My Son the fanatic is a short story of an immigrant from Pakistan. The underlying theme of this novel is the struggle of the asian immigrants face in an alien society which refuses to accept them, treat them as equals and the ways in which they deal with the alienation. There is a sharp contrast in the way Pervez and his son Farid deal with the sense of belonging and being a part of society. With all the compromises and loses Pervez suffers in his migration; he appears to take them as a part of his experience and adventure of life; to him it seems to be worth the price. He mentions how better his life has been in comparison to having stayed back. He refuses to acknowledge the cold behavior of the local British.
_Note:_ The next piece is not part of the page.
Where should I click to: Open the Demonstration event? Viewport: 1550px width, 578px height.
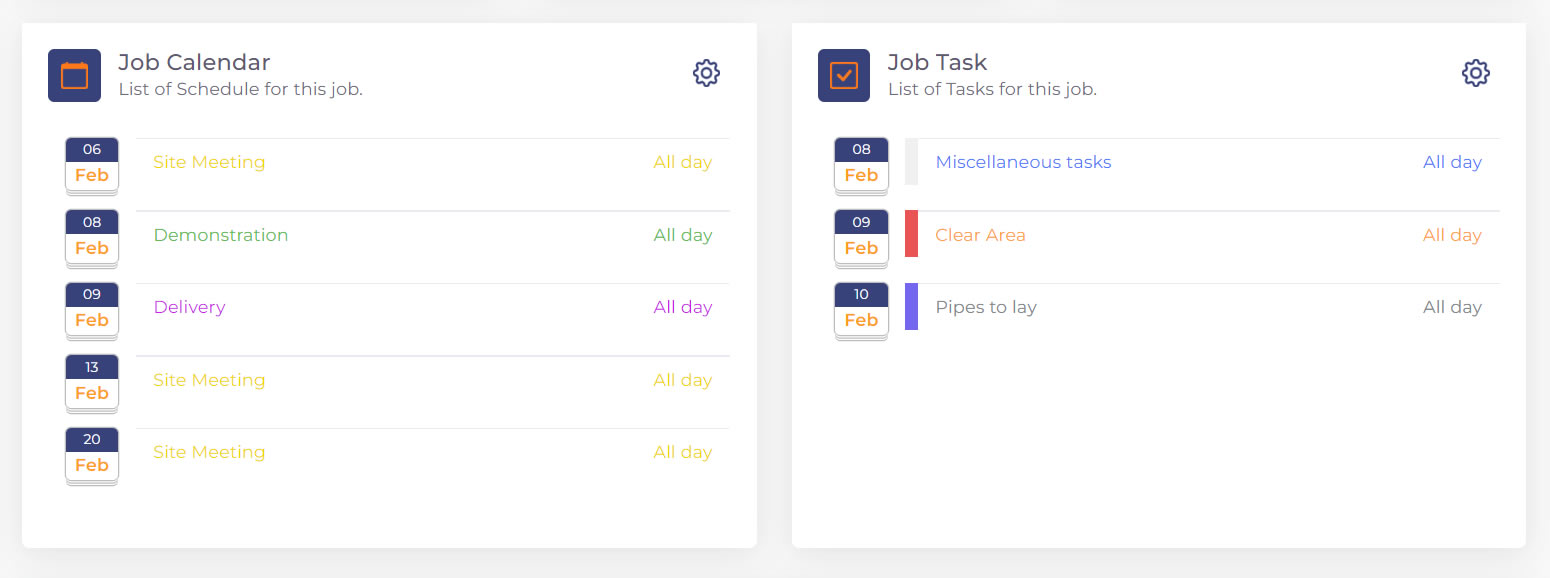pyautogui.click(x=221, y=234)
His son Farid on the other hand seems to have considerable anger and is not disillusioned by the British cold behavior. He finds the society constraining, limiting and degrading and feels to be a victim in his country. Having been excluded he is tempted to exclude others. He finds comfort with his own people and gets attached towards Islam. Having been brought up in secular Britan, he would turn the to a form of belief that denies him the pleasure of society in which he lived. Having devoted his life to pleasure: the pleasure of sex, music, alcohol and friends; he detracts and spends time in abstinence; for in abstinence he felt strong.

Did anyone else just get chills? Almost all crimes like the one in London are committed because of the motivation of false empowerment. For every weak-willed young man there awaits a “Fakir” and a “Madrassa” of some type in the world.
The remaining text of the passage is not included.